Run Group Promotion Requirements

This page lists my requirements for run group promotion. These are the minimum requirements, intended for drivers who specifically want to move up one or more groups, and primarily focus on safety and awareness rather than particular driving techniques. Most drivers spend some time at each level working on going faster. See student evaluation for a list of skills that you can work on.

Novice Solo

To drive solo, you must:

  • Respect blend line.
  • Have your fist out when pitting in.
  • See what is going on on the track early enough to take action (flags/incidents).
  • Know all flags.
  • Demonstrate awareness of flags being displayed (wave to corner workers).
  • Have a reasonable idea of where the corner stations are.
  • Know where the passing zones are.
  • Give correct point-by signals.
  • Be aware of cars behind you (prompt point-bys).
  • Pass and be passed safely (staying on your half of the track).
  • Follow slower cars sufficiently close that you get point-bys from them.
  • Drive a safe line. This means:
    • Braking in a straight line before corners.
    • Finishing braking before turn in point.
    • Turn in points not excessively early.
    • Throttle application no earlier than apex.
    • Unwinding steering at corner exit.
    • No abrupt car inputs.

Requirements for novice solo are primarily safety. You will note that being fast is not one of them. Nor are you expected to drive a perfect line at this stage.

Bonus points:

  • Hitting apexes in most if not all corners.
  • Reasonable consistency and smoothness in braking, steering and throttle.

If you are better than this, check out intermediate requirements below.

Intermediate Instructed

This is when you are in an intermediate run group with an instructor, either because it is the policy of the organization you are running with to start everyone in the intermediate group with an instructor, because you requested an instructor prior to the event, or because your instructor moved you from novice to intermediate during an event but remains in the car with you.

To be in this group, you must:

  • Have reasonable pace (lap time). Pace varies greatly with organizations and run group composition at a particular event, but roughly speaking, if you are the slowest car on the track in an intermediate group chances are you should be in the novice group instead.
  • Be aware of cars behind you (prompt point-bys).
  • Be comfortable passing and being passed in most passing zones. Generally speaking, you must be comfortable passing and being passed in everything that is designated as a "straight" on a track map for the track you are running. Some tracks have "optional" passing zones that are very short, you do not have to pass or give point-bys in those.

Note that the novice solo requirements do not apply to intermediate instructed requirements. This is because you will have an instructor who will be able to fix any issues with your driving.

Requirements for an intermediate group focus on pace, such that you are not holding up all other cars on the track.

Intermediate Solo

This is when you are in an intermediate group without an instructor.

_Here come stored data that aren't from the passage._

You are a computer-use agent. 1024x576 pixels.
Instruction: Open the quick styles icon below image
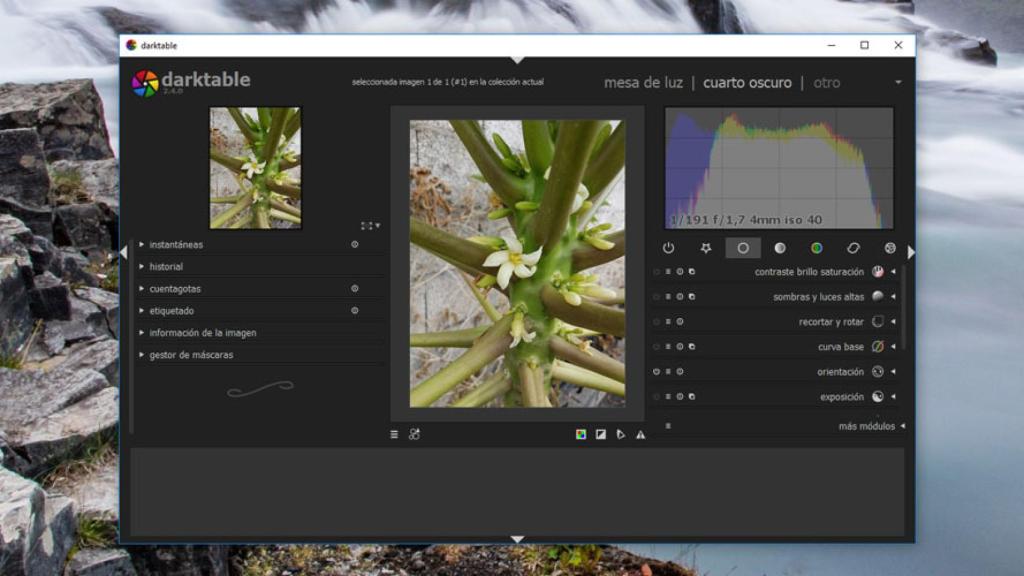pyautogui.click(x=414, y=434)
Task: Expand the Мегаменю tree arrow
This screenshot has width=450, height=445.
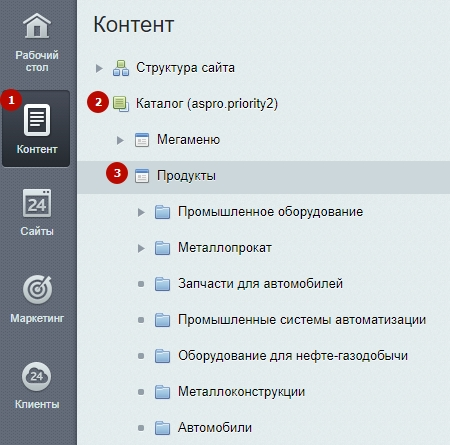Action: [120, 140]
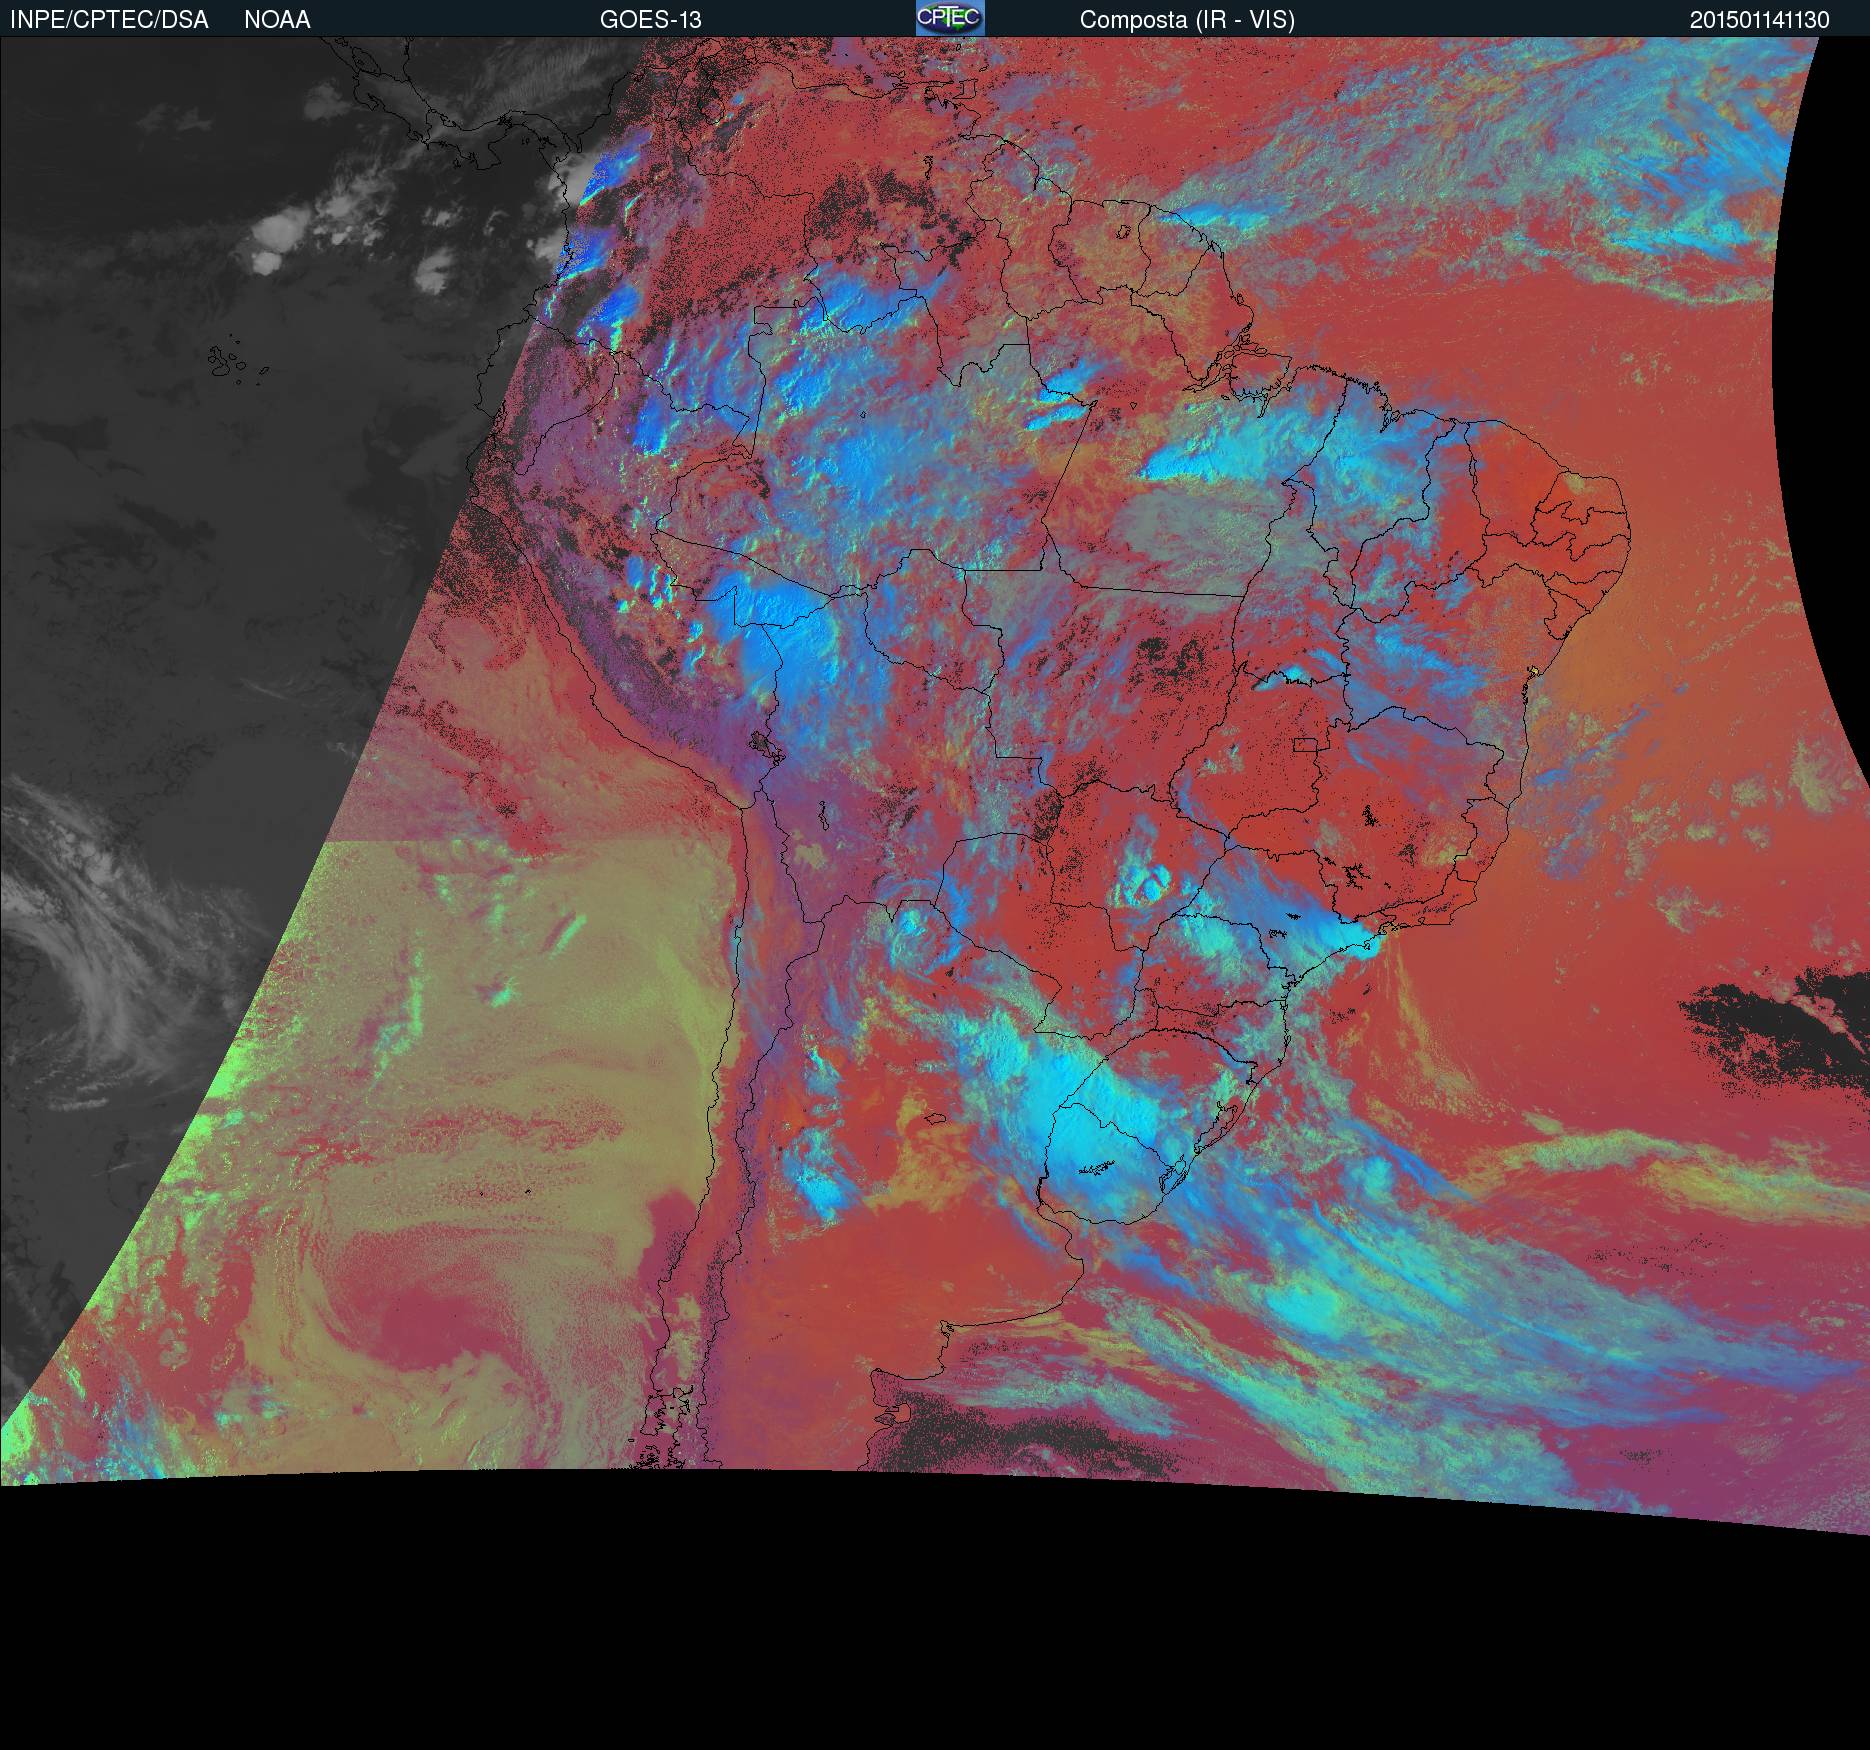Click the Composta (IR - VIS) title
Viewport: 1870px width, 1750px height.
tap(1187, 20)
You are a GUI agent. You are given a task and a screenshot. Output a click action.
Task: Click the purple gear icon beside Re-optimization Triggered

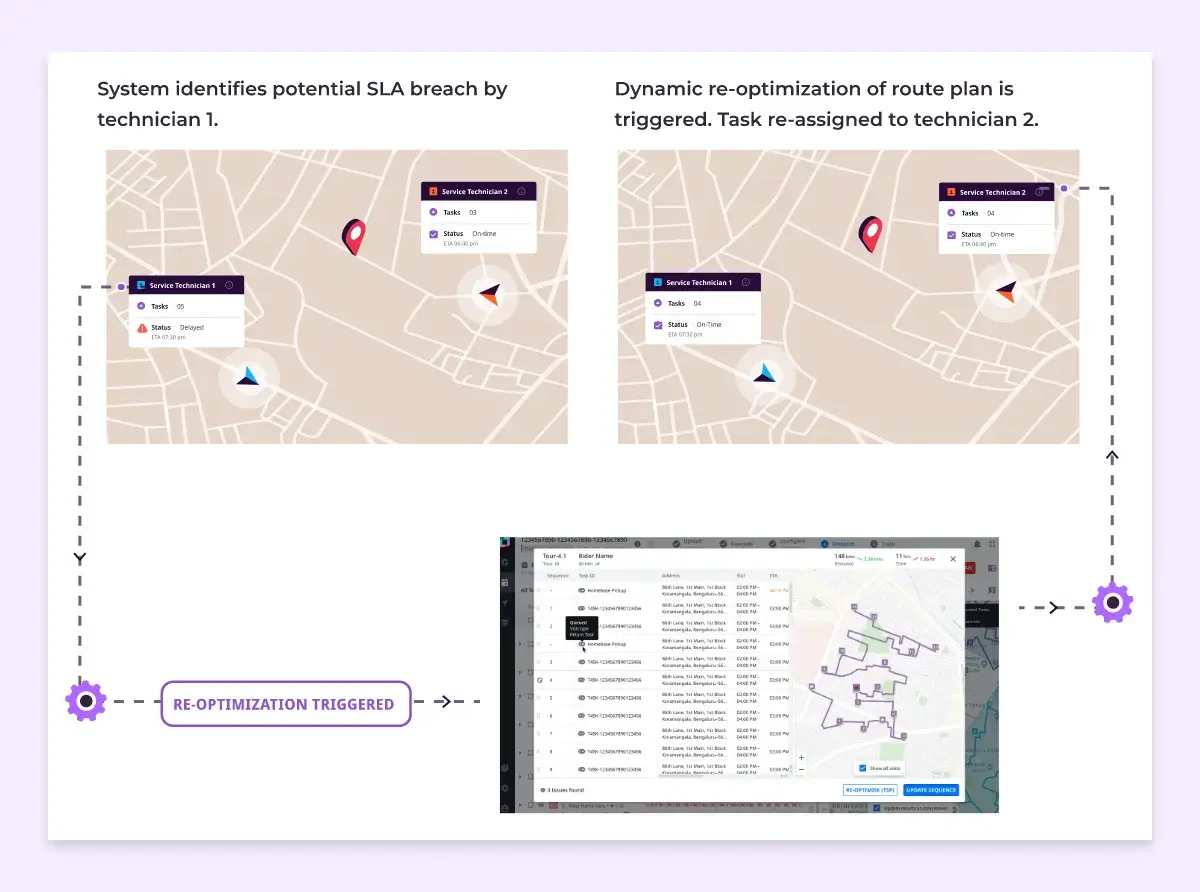(x=86, y=701)
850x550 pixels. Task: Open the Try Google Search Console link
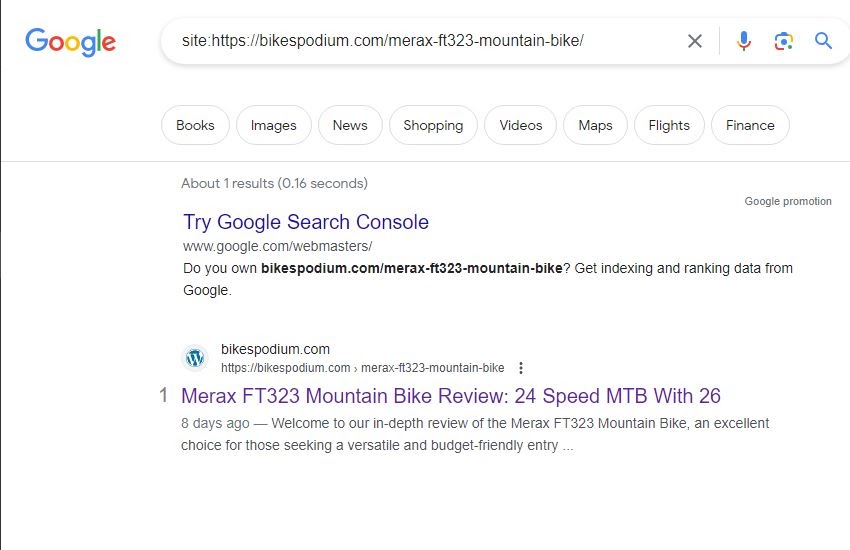[306, 222]
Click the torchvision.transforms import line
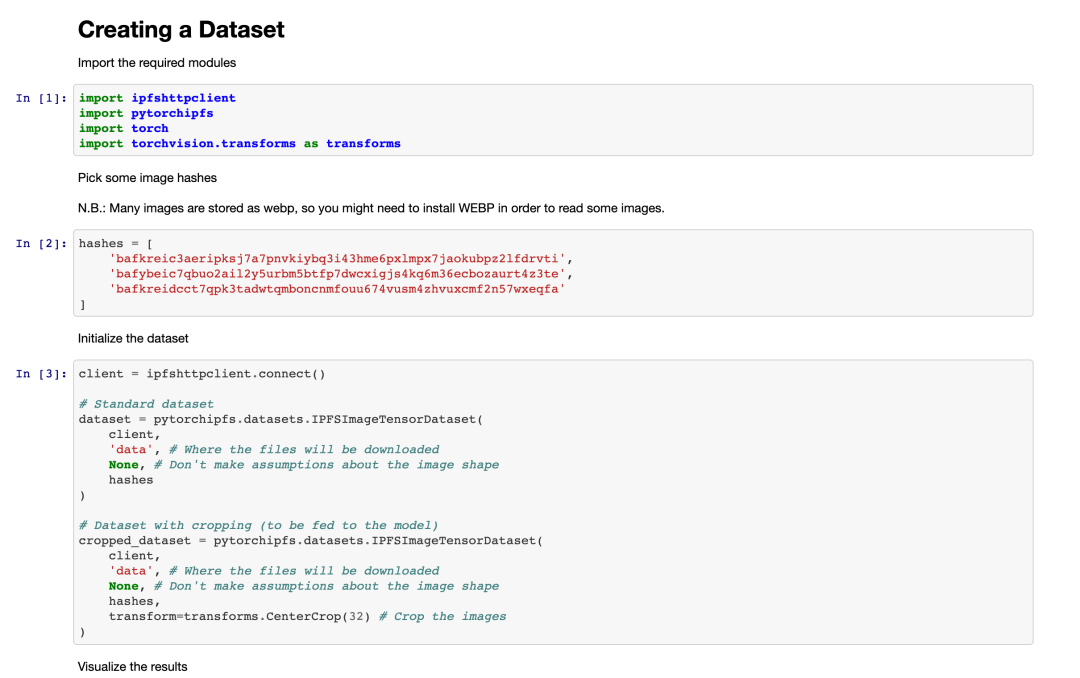The width and height of the screenshot is (1080, 678). pos(240,144)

To run in intermediate solo, you must fulfill all of the requirements for novice solo and intermediate instructed groups combined. In other words, you must be safe and have respectable pace to not hold up the rest of your run group.

Bonus points:

  • Be comfortable passing and being passed in all designated passing zones.
  • Cars should not be stuck behind you for any length of time in any of the designated passing zones.
  • Have good consistency and smoothness over an entire session at intermediate group pace.
  • Executing the school line with good precision.

Advanced Instructed

This is when you go out in an advanced group with an instructor.

"Advanced instructed" driver is a rare phenomenon. You can take advantage of instruction in an advanced group, in organizations that offer this, to speed up your promotion to advanced solo. Most advanced groups allow passing anywhere including corners; most intermediate groups do not. As an advanced driver you are expected to be comfortable with passing in corners, yet as an intermediate driver you almost never have opportunities to practice this - a chicken and egg problem. Going out in an advanced group with an instructor will allow you to practice passes in corners, and your instructor will help you do so safely.

To be an advanced instructed driver, you must fulfill all requirements for an intermediate solo and you should be close to requirements for advanced solo, below.

Advanced Solo

The highest non-instructor run group. Many organizations allow passing in corners in advanced groups, which demands outstanding awareness of other cars.

To be in an advanced group, you must:

  • Fulfill all requirements for intermediate solo, above.
  • Check all corner stations every lap (no missed flags).
  • Have exceptional awareness of other cars, both in front and behind.
  • Comfortable driving off line in any corner or straight.
  • Comfortable giving and receiving passes in braking zones and corners, if permitted by the passing rules of the organization running the track day.
  • Cars most not be stuck behind you for any length of time.

You also should have excellent driving technique, partially because the advanced group is supposed to be the fastest, and partially because you have to have the correct technique to drive close to the limit. There are no absolute rules for what you must do or what you do not have to do, but the more advanced techniques you know and use the better.